Les évaluations des programmes locaux complétant les interventions de l’Anah (ex. PIG ou Opah) soulignent en particulier les conditions d’efficacité suivantes :

  • Les aides financières sont particulièrement efficaces pour les isolations des murs, qui se font rarement sans soutien significatif, alors que les aides sont peu décisives pour les chaudières et les fenêtres. Par exemple, jusqu’à 80% des travaux d’isolations des murs dans les copropriétés n’auraient pas été engagés sans aides (Anah/Geste 2017), alors que les effets d’aubaine sont massifs pour les changements de chaudières et de fenêtres (CGEDD/IGF 2017), dont les renouvellements sont périodiques et généralement réalisés sans aide (ex. seuls 8% des utilisateurs du « crédit d’impôt transition énergétique » pour leurs fenêtres ont entrepris des travaux non envisagés, CGDD 2015 ) ;
  • L’accompagnement des ménages modestes dans leurs travaux permet généralement aux programmes locaux d’augmenter les volumes et la qualité des travaux réalisés et est une réponse au problème croissant des fraudes et surfacturations liées aux offres à « 1 euro », comme à l’époque de l’essor du photovoltaïque (CGEDD 2017, UFC 2019 et Douanes) ;
  • Pour les locataires modestes (environ 50% des « passoires thermiques » occupées par des ménages modestes), le levier majeur est de soutenir les travaux d’isolation des copropriétés. Par exemple, les aides du dispositif MurMur à Grenoble a permis de multiplier par 3 à 4 les rénovations « performantes » de copropriétés, en proposant également des aides aux autres copropriétaires (+ou- 4000 euros) et en complétant celles de l’Anah ;
  • Par ailleurs, les soutiens aux bailleurs qui conventionnent et rénovent leurs logement vacant et/ou dégradé permettent également d’accélérer la requalification des centres-anciens, dans le cas d’opérations fortement soutenues par l’Anah (Opah-RU), y compris en dehors des 222 villes retenues pour le programme « Action Cœur de ville » ;

En complément, la lutte contre l’habitat indigne (LHI) est également à combiner avec la lutte contre la précarité énergétique, sachant que l’habitat indigne comporte le plus souvent une composante énergétique (ex. mauvaise isolation causant des moisissures puis des maladies respiratoires, Anses) à laquelle s’ajoutent souvent les risques d’électrocution ou d’effondrement (voir le cas de Marseille…). Notamment lorsque la Ville dispose d’un Service Communal d’Hygiène et de Santé (SCHS), les outils coercitifs sont à la main du Maire (arrêtés d’insalubrité et de péril en particulier) et peuvent être combinés avec les actions incitatives des programmes soutenus par l’Anah (avec des aides renforcées).

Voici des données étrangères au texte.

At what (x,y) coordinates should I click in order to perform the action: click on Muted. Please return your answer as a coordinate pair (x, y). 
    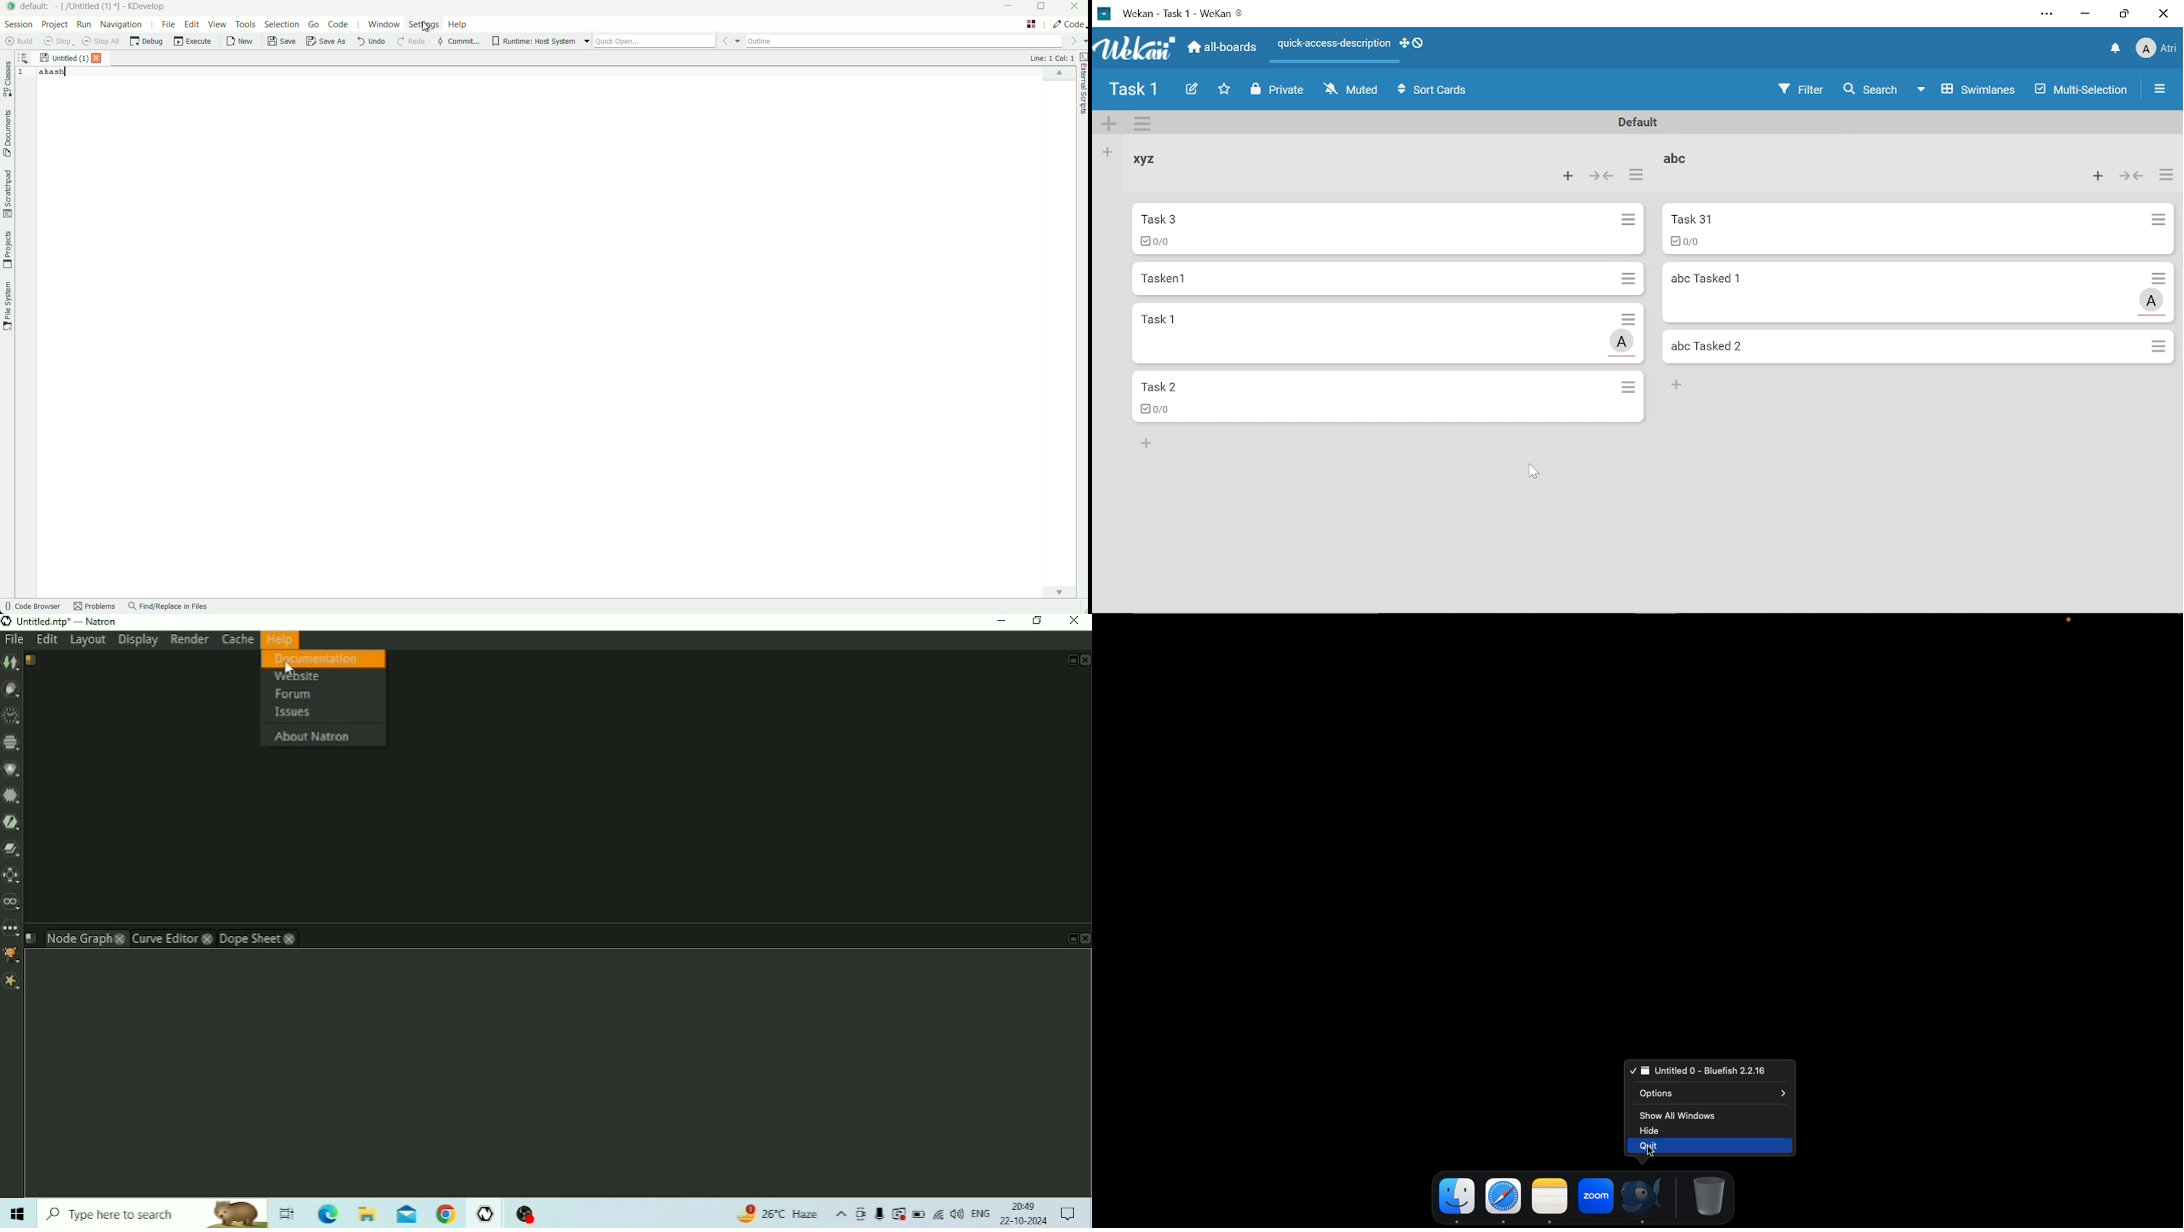
    Looking at the image, I should click on (1352, 89).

Des impacts économiques potentiellement importants

L’évaluation des impacts du programme Habiter Mieux (Anah/Geste 2017), a permis d’estimer à 15 ETP/million d’euros les emplois liés aux travaux (emplois indirects inclus). En particulier les chantiers d’isolation des murs impliquent plus de 9 ETP/million d’euros de dépenses contre 3 à 5 ETP/M euros pour les remplacements de fenêtres ou chaudières. Pour ces derniers types de chantiers, les emplois de fabrication compensent en partie cette différence, mais ce ne sont pas des emplois locaux.

Traiter également le volet mobilité de la précarité énergétique ?

A noter enfin que les ménages modestes sont également captifs de leurs factures de carburant (plus de 5% des revenus de 20% des ouvriers vs. de 3% des cadres, Insee 2015). Compte tenu des niveaux limités des bonus et primes à la conversion au regard des surcoûts des véhicules électriques et hybrides (encore 10 à 15 000 euros après bonus et primes), les ménages modestes aux longs déplacements privilégient toujours les diesels d’occasion, avec des réductions de consommation très limitées. Comme l’a montré l’exemple Norvégien (France Stratégie), le surcoût des véhicules basse consommation doit être proche de zéro pour que ces solutions se diffusent, notamment pour les ménages modestes. Au-delà des chèques régionaux (ex. Occitanie), des aides locales ciblées pourraient rendre plus accessibles de petits véhicules basse consommation pour les ménages les plus modestes.